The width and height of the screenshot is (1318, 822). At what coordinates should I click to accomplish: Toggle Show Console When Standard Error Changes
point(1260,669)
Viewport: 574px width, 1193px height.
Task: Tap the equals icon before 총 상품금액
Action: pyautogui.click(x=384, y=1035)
# # # # #
WORK ORDER => An exact copy of the listing above is what is wanted.

ANSWER FOR THE TASK =>
The width and height of the screenshot is (1318, 822). At what coordinates should I click to accomplish: Toggle Show Console When Standard Error Changes
point(1260,669)
Viewport: 574px width, 1193px height.
Task: Tap the equals icon before 총 상품금액
Action: pyautogui.click(x=384, y=1035)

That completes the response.